Relativistic coupled cluster theory

Mukherjee has developed one of the most versatile many-body methods which can predict with quantitative accuracy the energetics, hyperfine interactions and transition probabilities of heavy atoms and ions where relativistic effects are important. These are regarded as the state-of-the art contributions in this field. He has also formulated a highly correlated coupled cluster method for understanding optical activity in atoms generated by the Parity Violating Weak – interaction, which is one of the first theoretical formulations of this phenomenon.

Professional background

Debashis Mukherjee is currently a Chair Professor at the Raman Centre for Atomic, Molecular and Optical Sciences at the Indian Association for the Cultivation of Science, Kolkata, the oldest centre for scientific research in the whole of Asia.
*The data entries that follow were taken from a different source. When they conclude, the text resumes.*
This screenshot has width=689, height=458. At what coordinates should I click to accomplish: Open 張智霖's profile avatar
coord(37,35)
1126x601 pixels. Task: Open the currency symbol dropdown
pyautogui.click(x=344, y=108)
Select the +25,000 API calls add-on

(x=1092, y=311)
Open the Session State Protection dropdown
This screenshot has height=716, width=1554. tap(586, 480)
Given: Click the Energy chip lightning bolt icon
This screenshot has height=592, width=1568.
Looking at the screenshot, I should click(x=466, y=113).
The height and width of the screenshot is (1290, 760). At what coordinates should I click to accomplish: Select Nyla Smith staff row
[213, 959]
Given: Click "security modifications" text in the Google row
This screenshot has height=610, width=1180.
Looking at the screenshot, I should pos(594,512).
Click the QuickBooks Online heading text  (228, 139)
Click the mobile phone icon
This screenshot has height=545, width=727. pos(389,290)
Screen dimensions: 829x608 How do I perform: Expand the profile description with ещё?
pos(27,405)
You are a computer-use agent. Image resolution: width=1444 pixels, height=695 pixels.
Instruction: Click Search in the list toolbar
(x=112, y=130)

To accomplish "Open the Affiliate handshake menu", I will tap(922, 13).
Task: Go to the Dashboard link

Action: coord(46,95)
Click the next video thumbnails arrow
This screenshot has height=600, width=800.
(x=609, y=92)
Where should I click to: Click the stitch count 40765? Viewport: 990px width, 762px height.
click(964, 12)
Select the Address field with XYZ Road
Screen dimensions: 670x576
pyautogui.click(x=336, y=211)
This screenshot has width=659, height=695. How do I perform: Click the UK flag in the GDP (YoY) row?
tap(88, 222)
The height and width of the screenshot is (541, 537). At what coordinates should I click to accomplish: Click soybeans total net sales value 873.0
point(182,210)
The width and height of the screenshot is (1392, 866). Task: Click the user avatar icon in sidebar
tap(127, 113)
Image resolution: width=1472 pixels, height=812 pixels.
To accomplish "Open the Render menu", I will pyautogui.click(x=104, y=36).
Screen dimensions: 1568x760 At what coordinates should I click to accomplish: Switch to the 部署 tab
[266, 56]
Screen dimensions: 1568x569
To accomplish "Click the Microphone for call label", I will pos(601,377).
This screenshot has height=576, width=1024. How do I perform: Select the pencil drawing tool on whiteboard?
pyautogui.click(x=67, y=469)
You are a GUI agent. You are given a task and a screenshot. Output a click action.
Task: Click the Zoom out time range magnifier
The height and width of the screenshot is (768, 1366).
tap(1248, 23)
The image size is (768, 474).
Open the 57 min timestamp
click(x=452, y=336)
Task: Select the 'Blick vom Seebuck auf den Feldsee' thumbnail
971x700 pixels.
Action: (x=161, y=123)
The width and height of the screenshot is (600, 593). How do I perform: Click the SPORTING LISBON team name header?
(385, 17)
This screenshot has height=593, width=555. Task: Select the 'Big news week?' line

He served as a lecturer at the Indian Institute of Technology, Bombay. Then, in 1978, he returned to Calcutta as Reader in the Department of Physical Chemistry at the Indian Association for the Cultivation of Science (IACS) where he has stayed to this day. He rose through the ranks to Professor in 1985, and served as department Head. He has served as the Director of IACS from 1999 to 2008.

Academic distinctions

Mukharjee is a fellow of the International Academy of Quantum Molecular Science. He is a recipient of the prestigious Humboldt Prize, the first Theoretical Chemist from India to be conferred this distinction. He has also received the Chemical Pioneer Award of the American Institute of Chemistry, and has been elected as its Fellow. He has been awarded the Fellowship of the Indian Academy of Sciences in 1987, and of the Indian National Science Academy in 1991. He became a Founder Fellow of the West Bengal Academy of Science and Technology in 1988. He is a founder member of the Asia-Pacific Association for THeoretical Chemistry (APATCC) and has been elected its fellow. He has also been awarded the prestigious Fukui Medal for his outstanding contributions in Theoretical Chemistry. He has delivered several named international lectures such as the Charles Coulson Memorial Lecture of the Centre for Computational Chemistry, University of Georgia and the Kapuy Memorial Lecture at the Eötvos Loránd University, Budapest apart for the several plenary talks and keynote addresses at important international theoretical chemistry meetings. He has many other honors and awards to his credit including the Jagadish Shankar Memorial Award and the Sadhan Basu Memorial Award in Chemistry from the Indian National Science Academy, and the Shanti Swarup Bhatnagar Prize from the Council of Scientific and Industrial Research, India.


  1. ^ D. Mukherjee and S. Pal, Use of cluster-expansion methods in the open-shell correlation-problem, Adv. Quantum. Chem. Vol 20 (1989), p. 291.
  2. ^ D. Mukherjee and PK Mukherjee, Chem. Phys., Vol 39 (1979) p. 325.
  3. ^ Normal ordering and a Wick-like reduction theorem for fermions with respect to a multi-determinantal reference state Chem. Phys. Lett., Vol 274, Issues 5–6, 15 August 1997, Pages 561–566
  4. ^ U.S. Mahapatra, B. Datta and D. Mukherjee, A size-consistent state-specific multireference coupled cluster theory: formal developments and molecular applications, J. Chem. Phys. 110 (1999), p. 6171.